第86話 迷惑なファン

「……またあなた達ですか」


 校舎を出た相賀は、昇降口付近に立っていた女子高生三人組に声をかけた。


「え! 君は……」


「何のこと?」


 セミロングの髪を巻いた女子が相賀を見て目を見張り、ロングボブの毛先をハネさせた女子がしらばっくれる。ロングの髪をハーフアップにまとめた女子はじっとスマホを見つめている。


 その三人は、去年の文化祭のときに体育館の前で騒いでいた女子高生達の内の三人だった。

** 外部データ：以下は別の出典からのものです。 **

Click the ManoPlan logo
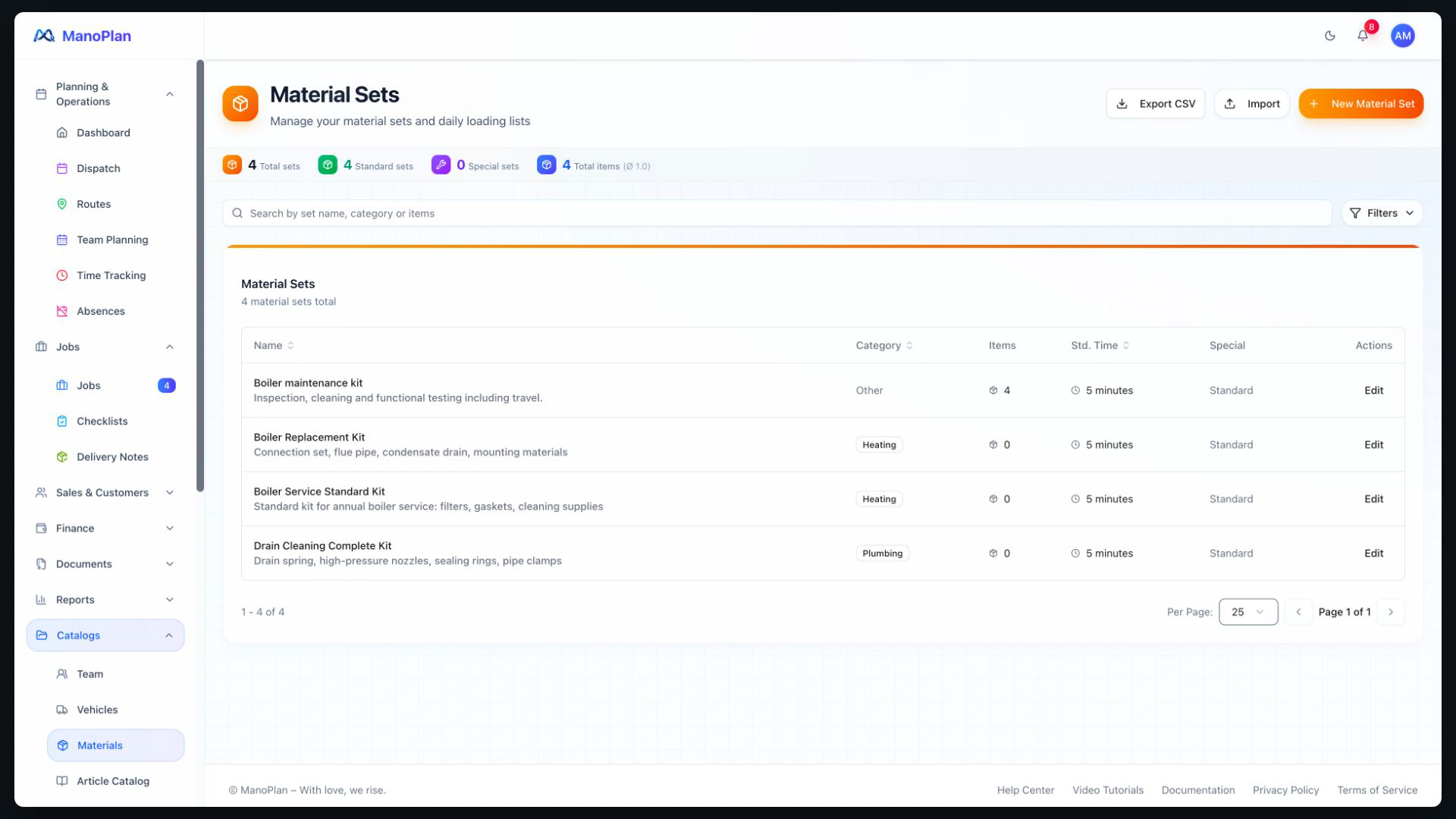Viewport: 1456px width, 819px height. pos(82,36)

「……翼がここで店やってるってSNSに上げたの、あなた達ですよね? さっき確認しましたが、あなた達のアカウントで間違いないですよね?」


 相賀はスマホを操作し、翼のことを投稿したアカウントを表示して三人に見せた。


「え? そんなアカウントじゃないよ?」


 ロングボブの女子がとぼける。


「あー……俺、結構機械関係に強くて。ちょっと調べればすぐにわかるんですけど。それが嘘だって言うなら、あなた達のスマホを見せてください。捨て垢で投稿しなかったのが悪かったですね」


 相賀の猛禽もうきんのような目で射貫かれた女子高生達は顔を見合わせた。


「俺、去年言いましたよね? こういうことしたら、翼が困るんだって。どうして投稿したんですか?」


 相賀が畳み掛けると、ロングヘアの女子高生はため息をついた。


「……だから? 何? 翼君のこと好きな人はいっぱいいるの。教えたってプラスなことしかないでしょ?」


 今度は、相賀がため息をつく番だった。


「……俺が前に言ったこと、何もわかってなかったんですね」


「は?」


 ロングヘアの女子高生が眉をひそめる。


「あなた達にとってはプラスでしょうけど、翼にとってはマイナスなことしかないんですよ。翼は、自分のファンが苦手なんです」


「はあ!? でたらめなこと言わないで!」


「でたらめじゃないですよ。本人がそう言ってましたから。正確に言えば、俺達に迷惑をかけるファン、ですが」



 宣伝のために校内をぶらついていた伊月は昇降口で言い争っている相賀と女子高生三人を見かけ、足を止めた。


(何やってんだ? あいつ……)


 気になった伊月は靴を履き替え、柱の陰に隠れて様子をうかがうことにした。

 


「あんた達に迷惑かかるなんて知らないわよ。あたし達はね、翼君のファンの一人として、情報を共有しただけ」


 ロングボブの女子高生が言った。


「……そうですか。ファンなのに、翼が嫌がることやるってどうなんですか」


「偉そうな口きかないで!」


 ロングボブの女子高生は相賀を突き飛ばした。


「っ……」


 尻餅をついた相賀がうつむく。


 柱の陰に隠れていた伊月は少し目を開いた。その時、反対側の柱の陰に誰かいることに気づいた。


「あんたに何がわかんのよ! あたし達はあんたと違ってずっと翼君を追いかけてるの! 翼君だって、ファンといるのは楽しいはずよ! あんたの思い込みで話さないで!」


「……ほんとにわからないんですね。じゃあ、本人に訊いてみましょうか」


 立ち上がった相賀は呆れた表情で言った。


「――いるんだろ? 出てきていいぞ」


 相賀は誰にともなく呼びかけた。


 柱の陰にいた伊月は一瞬顔を強張らせたが、反対側の柱から誰かが出てきた。


「え!?」


 女子高生達が目を見張る。


 柱から出てきたのは――ドラキュラのコスプレをした翼だった。